Mentoring enables genuine inclusion, without which diversity in itself cannot be sustained, says Yetunde Hofmann
Mentoring is defined as ‘a relationship in which a more experienced or more knowledgeable person helps to guide a less experienced or less knowledgeable person’. This can be across all walks of life and cover every aspect of diversity.
When conducted effectively mentoring can have a positive impact on the personal and professional lives of the mentee and mentor. For the organisation, it can help identify potential across all of the represented groups within it and help them operate at their very best.
Let’s examine the benefits to the mentee, the mentor and the organisation in turn.
Benefits to the mentee
Provides a confidential sounding board
The benefits of having a safe space in which to speak about career or life ambitions, challenges and issues should not be underestimated.
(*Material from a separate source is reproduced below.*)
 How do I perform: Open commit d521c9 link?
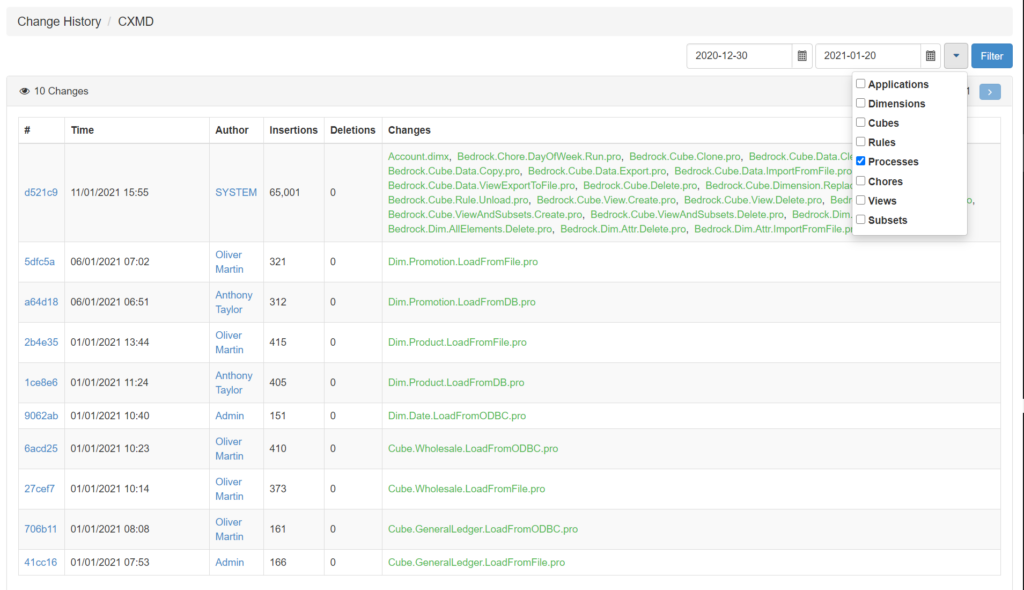(x=41, y=192)
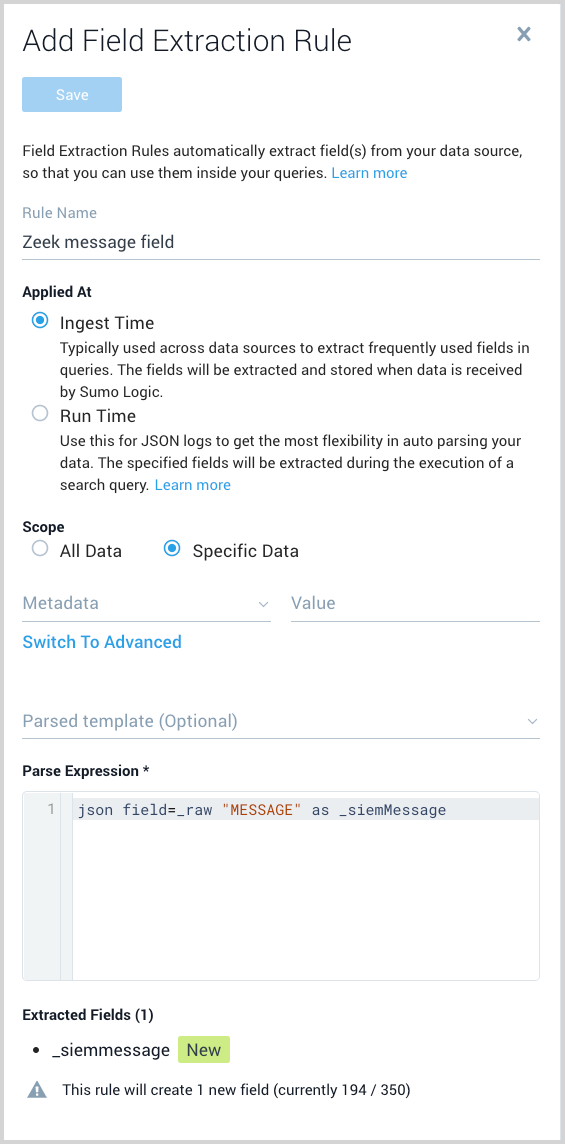The width and height of the screenshot is (565, 1144).
Task: Open the Learn more link about Field Extraction Rules
Action: tap(369, 173)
Being able to do this with someone who has trodden a similar path, made some mistakes along the way and learned from those mistakes enables the mentee to avoid those same mistakes. When the mentee is able to do this with someone who looks like them it can really be very powerful because you have the added benefit of role modelling, particularly with underrepresented groups and people from diverse backgrounds.
Improves self confidence
When you are in the minority – the only one of your kind – whether it’s in the way that you look, sound, your lifestyle, or beliefs – the world of work can seem a very lonely place. Knowing however that you have a mentor in the organisation or indeed outside the organisation who believes in you and is willing to invest his or her time in you will strengthen your own self-belief and self-acceptance. It can also give you the confidence to more readily go for the promotion and career advancement opportunities that may at first appear unattainable (Psychology Today).
Develops leadership
Inside all of us is a leader waiting to be expressed. When you are mentored by someone whom you admire because of their background or indeed whom you admire and is different to you in terms of background, race, lifestyle and orientation, it can be a very powerful experience indeed. In leadership the one instrument to master is ‘self’. Through mentoring, self-awareness can be raised through candid feedback, given within a trusting relationship, sharing different perspectives on a similar situation and acknowledging that a situation or problem can change depending on the window through which one views it. The outcome however is that it encourages you to be you and know that having a different experience or coming at the world a different way doesn’t make you wrong.
Enable belonging
As a mentee when you have a trusted adviser in a mentor it can help you feel like you belong in your organisation. It can be especially important in cases where the person may have mental health challenges and may feel a sense of isolation. Having that confidential sounding board can lessen that potential sense of isolation – helping you to realise that you’re not alone and that there is someone else in the organisation who supports you, your wellbeing and your career. It can help you to know that you belong – that all of who you are is welcome.
Career advancement
The value to diversity in mentoring is that it can accelerate the career development of the mentee through exposure to the mentor’s networks, outside and inside the organisation. When mentoring is an integrated element of a comprehensive and meaningful diversity agenda in an organisation, it means that particular focus and attention is paid to the results of mentoring the underrepresented groups. When the mentor is also an advocate or sponsor, and the two are not the same, what results is that the mentee has a voice and a representative who fights his or her corner when those key people promotion decisions are being made.
Benefits to the mentor
The benefits of mentoring to the mentor can be the same as the benefits to the mentee. There are however additional benefits to the mentor which are as follows:
Continuous learning
One of the challenges that executives and organisational leaders have as they climb up the career ladder is staying fresh and in step with the current developments in technology, ways of working or indeed the changing needs and demands of the consumer and/or customer. Mentoring someone who is much earlier on in their career, younger and different will expose you to their world. In addition, when you engage in reverse mentoring, it’s a win-win.
Helps mental health
The health benefits of mentoring to the mentor should not be underestimated. There is the general feel good factor that comes from simply helping another human being be successful and even more impactful when you have nothing to gain and you do it without condition. What this HBR article does however highlight is that mentoring can contribute to a reduction in anxiety levels, if present in the mentor. And when you feel less anxious as a person, you are more likely to be fully present in your meetings and key decision making forums of which you may be a part.
Giving back
One of the key attributes of a leader is contribution. That means a willingness to make a difference to another without expectation and without condition. One way in which this is done is to mentor someone to whom you can be an ally. The benefit for the organisation is the advancement of diversity and the benefit to the mentor is the good feeling and positive emotion that comes out of that. The world of neuroscience does tell us that people perform at their very best when they feel good about themselves and giving back in the context of mentoring and mentoring diversely enables the ‘feel good’ factor which in turn will contribute to the establishment of an environment in which people can perform at their best and share creative ideas without censure.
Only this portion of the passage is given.